Openfield House
2019 - 2024
At its core, Openfield House is defined by a simple proposition: what remains when architecture is reduced to its most permanent elements. The project distinguishes between what is fixed and what is temporary, imagining a future in which the lightweight components fall away, leaving behind a composition of stone objects embedded in the ground.
This conceptual clarity is expressed through a series of heavy concrete volumes that rise directly from the terrain. These elements anchor the house, forming its centre and giving weight to the otherwise open field of occupation. Around them, lighter cedar-clad volumes gather beneath a corrugated metal roof, establishing a tension between mass and assembly, permanence and change.
The plan operates as a continuous field rather than a sequence of rooms. Organised on a square grid, it allows spaces to expand, contract, and reconfigure in response to daily life. Openings are not fixed but negotiated—large sliding panels and timber screens move along an external track, dissolving enclosure and enabling the house to shift between states of exposure and shelter.
This condition is most evident at the perimeter. Rather than a defined façade, the house is wrapped by an intermediate zone—an extended threshold that recalls the spatial logic of the Japanese engawa. Here, walls are released, and boundaries become thickened. Concealed sliding doors disappear into the built mass, while a low concrete upstand traces the edge, maintaining a constant line even as the enclosure changes. The distinction between interior and exterior is not removed, but continuously deferred.

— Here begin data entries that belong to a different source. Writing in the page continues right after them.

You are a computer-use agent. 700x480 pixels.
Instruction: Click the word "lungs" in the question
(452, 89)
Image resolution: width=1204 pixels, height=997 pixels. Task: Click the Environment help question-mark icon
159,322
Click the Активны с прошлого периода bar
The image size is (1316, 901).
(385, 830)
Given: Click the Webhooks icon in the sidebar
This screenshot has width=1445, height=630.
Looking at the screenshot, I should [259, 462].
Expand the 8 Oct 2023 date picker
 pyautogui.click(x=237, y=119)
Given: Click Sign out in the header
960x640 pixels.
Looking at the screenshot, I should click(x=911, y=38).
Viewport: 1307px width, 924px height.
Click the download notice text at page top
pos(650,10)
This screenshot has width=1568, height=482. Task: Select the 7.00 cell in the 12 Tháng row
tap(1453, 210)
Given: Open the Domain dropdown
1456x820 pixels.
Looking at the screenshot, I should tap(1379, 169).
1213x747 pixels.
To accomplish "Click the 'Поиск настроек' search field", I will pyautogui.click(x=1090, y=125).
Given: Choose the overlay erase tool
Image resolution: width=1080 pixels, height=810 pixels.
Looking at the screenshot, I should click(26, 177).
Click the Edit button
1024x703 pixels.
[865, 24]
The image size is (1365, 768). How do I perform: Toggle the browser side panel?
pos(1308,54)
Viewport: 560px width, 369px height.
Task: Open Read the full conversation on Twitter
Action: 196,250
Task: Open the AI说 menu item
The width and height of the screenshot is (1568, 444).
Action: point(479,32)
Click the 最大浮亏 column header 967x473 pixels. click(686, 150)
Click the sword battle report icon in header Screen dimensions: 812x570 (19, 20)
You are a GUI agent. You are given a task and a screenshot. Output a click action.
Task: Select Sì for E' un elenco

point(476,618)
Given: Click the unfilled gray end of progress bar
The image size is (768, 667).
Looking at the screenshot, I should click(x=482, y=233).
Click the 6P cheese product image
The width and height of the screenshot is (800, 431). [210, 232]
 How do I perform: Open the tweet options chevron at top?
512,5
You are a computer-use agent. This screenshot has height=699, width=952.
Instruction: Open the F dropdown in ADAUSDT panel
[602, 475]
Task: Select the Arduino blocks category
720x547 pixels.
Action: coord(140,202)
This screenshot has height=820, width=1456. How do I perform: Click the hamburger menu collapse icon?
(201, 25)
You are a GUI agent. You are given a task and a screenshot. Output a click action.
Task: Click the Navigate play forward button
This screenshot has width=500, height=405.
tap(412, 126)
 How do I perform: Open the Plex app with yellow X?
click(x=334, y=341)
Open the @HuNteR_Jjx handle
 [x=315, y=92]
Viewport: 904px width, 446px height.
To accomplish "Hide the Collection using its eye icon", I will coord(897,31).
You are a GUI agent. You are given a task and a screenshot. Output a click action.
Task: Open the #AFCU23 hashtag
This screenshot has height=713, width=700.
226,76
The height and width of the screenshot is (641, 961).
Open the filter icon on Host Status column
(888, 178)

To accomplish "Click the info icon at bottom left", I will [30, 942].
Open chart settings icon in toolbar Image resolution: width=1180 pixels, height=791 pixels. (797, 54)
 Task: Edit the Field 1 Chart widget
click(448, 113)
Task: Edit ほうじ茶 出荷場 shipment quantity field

Only then does the house fully register its setting. Located within the expansive terrain of New Zealand’s Crown Range, it aligns itself with the region’s utilitarian precedents—miners’ huts and agricultural sheds—through its square footprint and restrained material palette. Yet these references are abstracted, allowing the building to operate less as a replica and more as an extension of the landscape’s underlying order. Material restraint reinforces this position. Concrete, stone, and timber are deployed not as finishes but as conditions—each contributing to a reading of the house as something both constructed and unearthed. The architecture does not sit lightly on the land, nor does it attempt to disappear. Instead, it establishes a measured continuity, as though it has always existed in some latent form. Openfield House ultimately frames inhabitation as a state between movement and stillness. It is a place that can open entirely to its surroundings or withdraw into itself, maintaining a constant dialogue between body, space, and terrain.